In the spring of 1741 Jonathan Edwards visited and ministered to a small congregation in Suffield, Connecticut. This little church was without a pastor for a short time but was blessed with a few excellent servants, including Edwards and the great evangelist George Whitefield.
A few months after Edwards visited the church, Elizabeth Hatheway, a member of the congregation, asked Edwards for some spiritual guidance. In response, Edwards wrote this young lady a lengthy letter with 19 points of advice on Christian living. Several years later, the letter was published under the title, Advice to Young Converts. It is currently published along with Edwards resolutions by P & R Publishing.
On point #3, Edwards gives some timely advice on how to listen to sermons.
When you hear sermons, hear them for yourself, even though what is spoken in them may be especially directed to the unconverted or to those that in other respects are in different circumstances from yourself. Let the chief intent of your mind be to consider what ways you can apply the things that you are hearing in the sermon. You should ask, What improvement should I make, based on these things, for my own soul’s good?
We would probably all admit that it is tempting, at times, when sitting under sermons directed at unbelievers or people in situations different than our own, to let God’s Word to bypass our hearts because it is not readily obvious how these sermons apply to our lives. Yet, it is my conviction that we must heed Edwards’ counsel in order to guard ourselves from pride and from developing the spiritually destructive practice of ignoring God’s Word. By constantly and proactively searching for ways to apply sermons to our lives, we will keep our hearts soft to the truth. Ultimately, by making an effort to apply what we hear—even when the sermon is directed at those in a spiritual condition unlike our own—we will be kept from hypocrisy and from the habit of teaching others while not teaching ourselves (Matthew 23:1-4; Romans 2:21-23).
What About Discernment?
But are we simply to absorb everything a preacher says without giving thought if what he says is true? The answer, I believe, is found in the two-fold description of the Bereans in Acts 17:10-11. In this well-worn passage, oft used to encourage Christians to exercise discernment and test everything by Scripture, we find helpful instruction for how to listen to sermons.

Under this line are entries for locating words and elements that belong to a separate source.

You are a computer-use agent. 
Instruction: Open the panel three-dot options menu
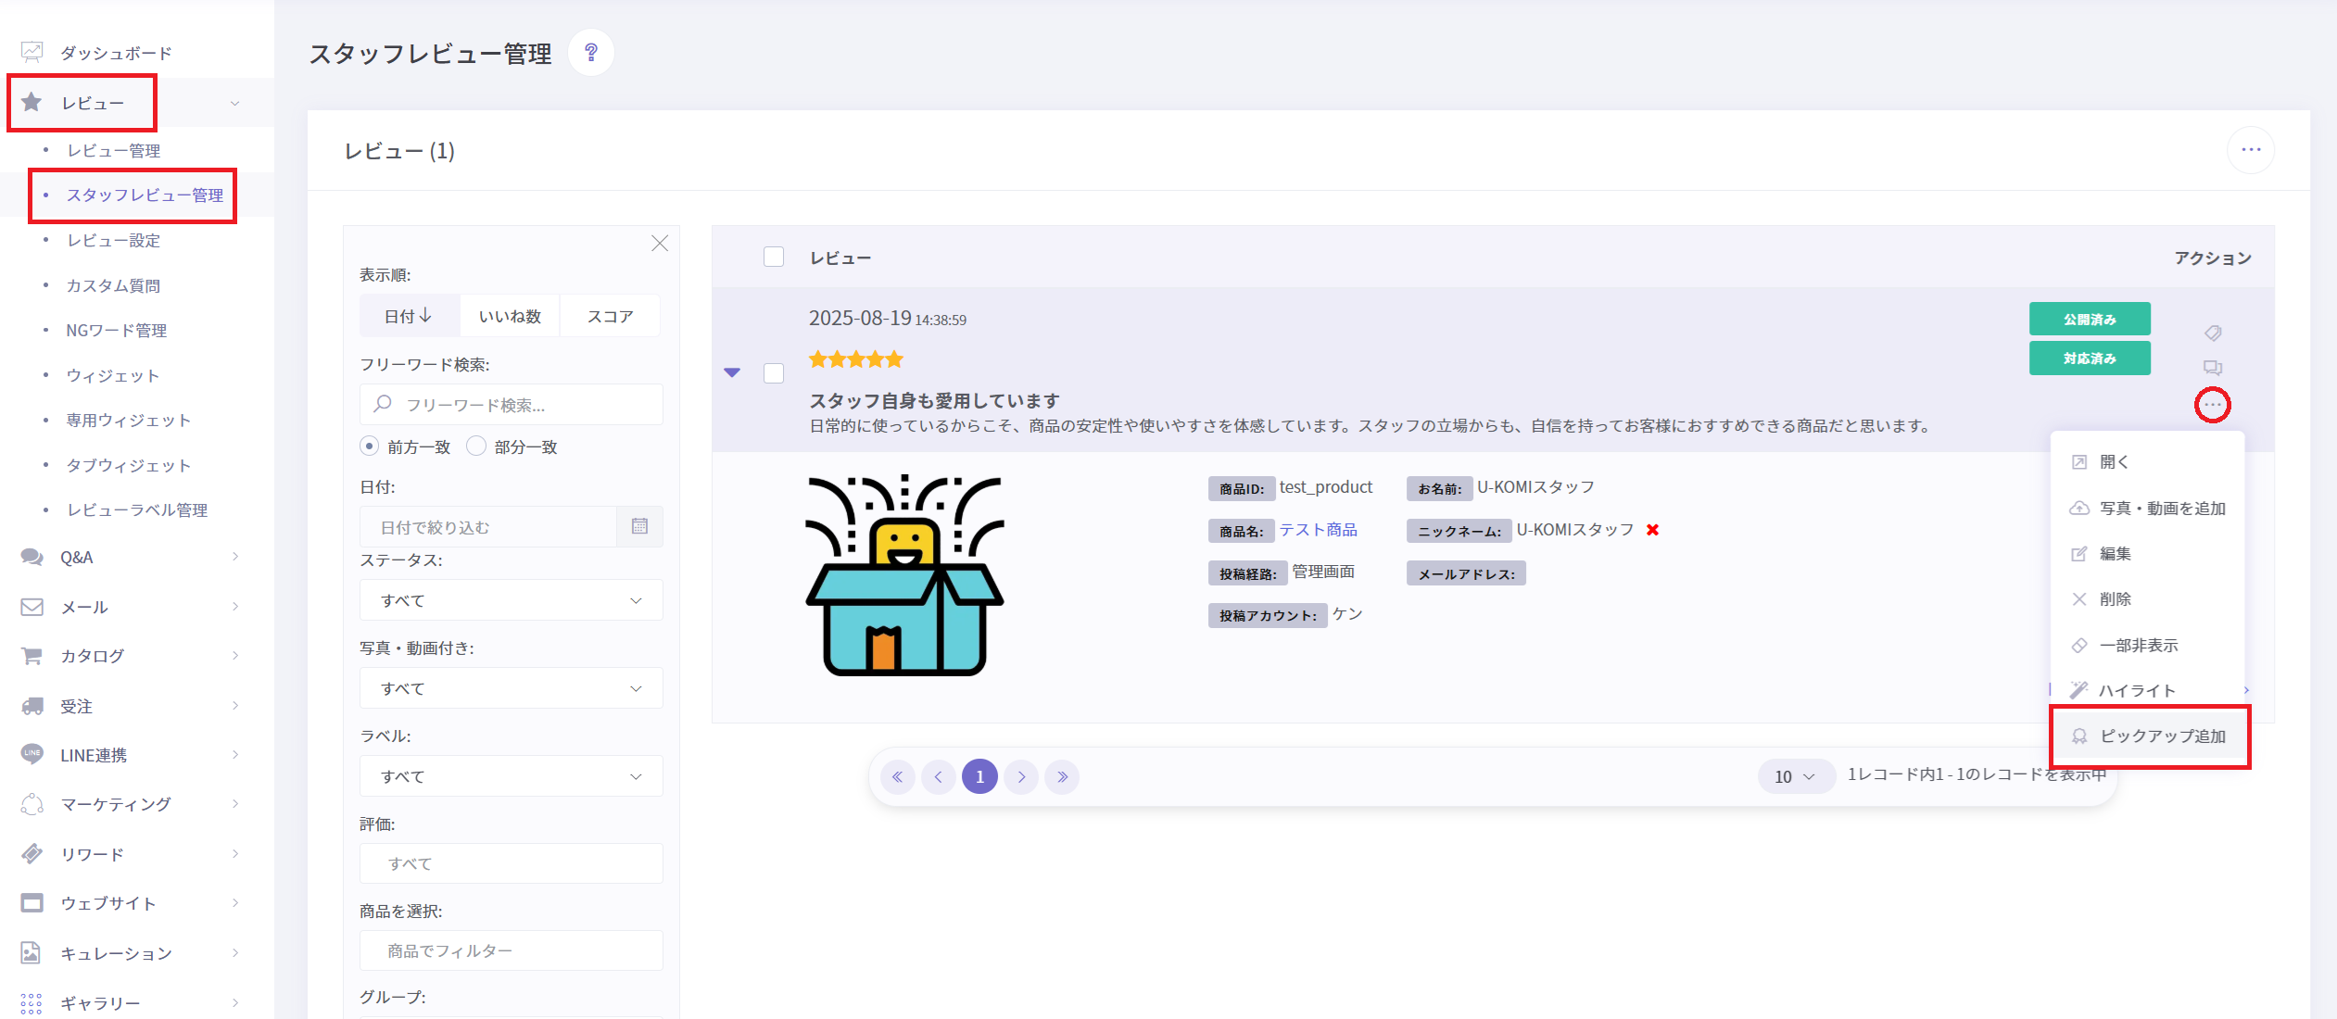(2251, 150)
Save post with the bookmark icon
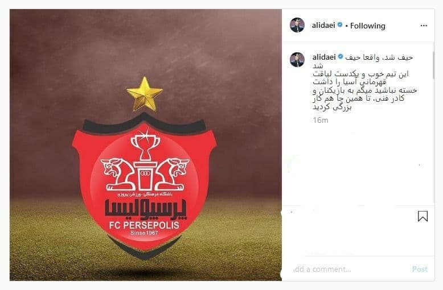443x290 pixels. (423, 217)
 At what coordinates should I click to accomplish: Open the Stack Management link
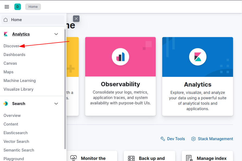(x=215, y=139)
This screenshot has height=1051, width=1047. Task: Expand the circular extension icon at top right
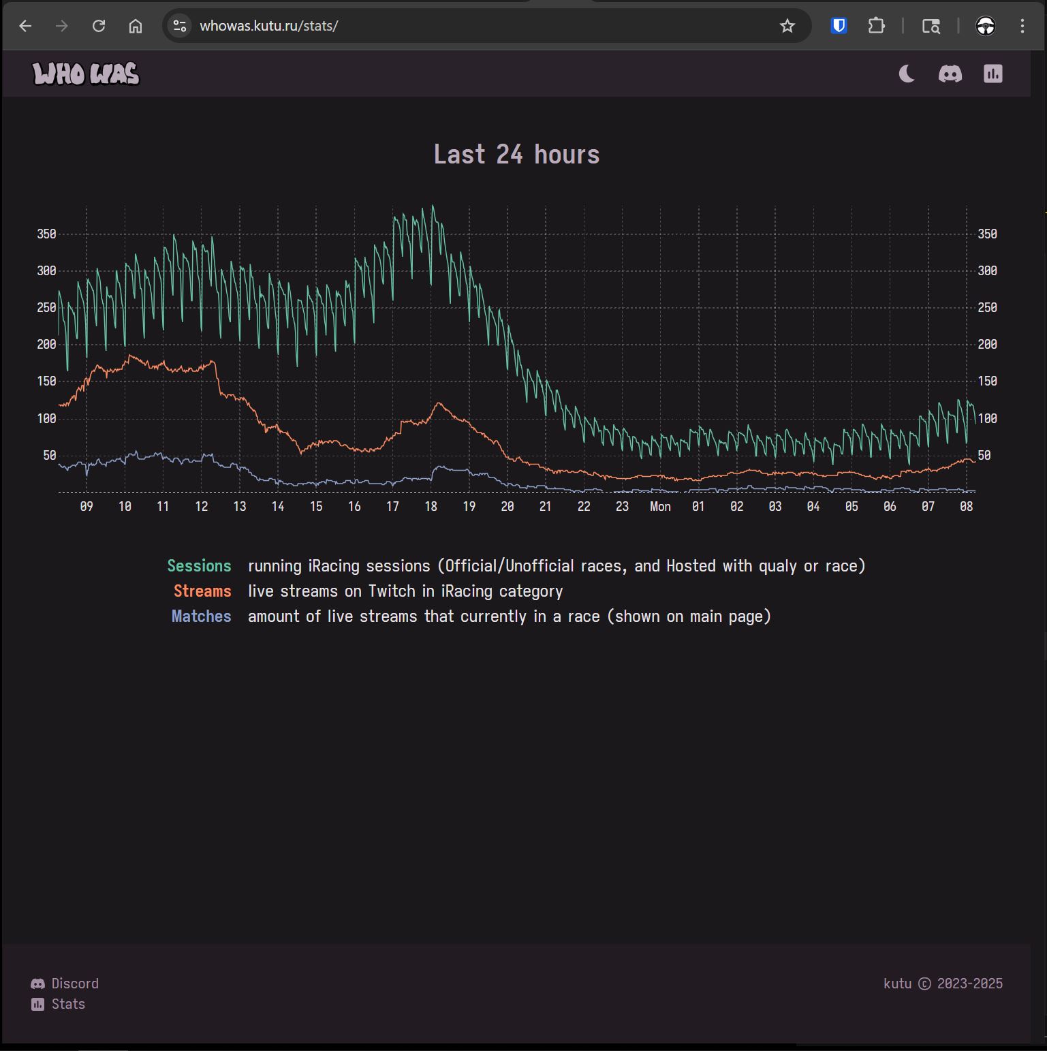pyautogui.click(x=985, y=26)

The brothers immediately sent Paul and Silas away by night to Berea, and when they arrived they went into the Jewish synagogue. Now these Jews were more noble than those in Thessalonica; they received the word with all eagerness, examining the Scriptures daily to see if these things were so.
Notice that these noble Bereans neither skeptically sifted through Paul’s teaching merely to prove him wrong, nor did they gulp down his words without giving thought to whether this gospel they were hearing aligned with previous revelation. They were eager to hear the Word of God and be edified, but they did not want to embrace something false, for that would be unhelpful and unfruitful. As a result of their humble discernment, God’s Spirit worked a miracle within their hearts and “Many of them . . . believed” (Acts 17:12).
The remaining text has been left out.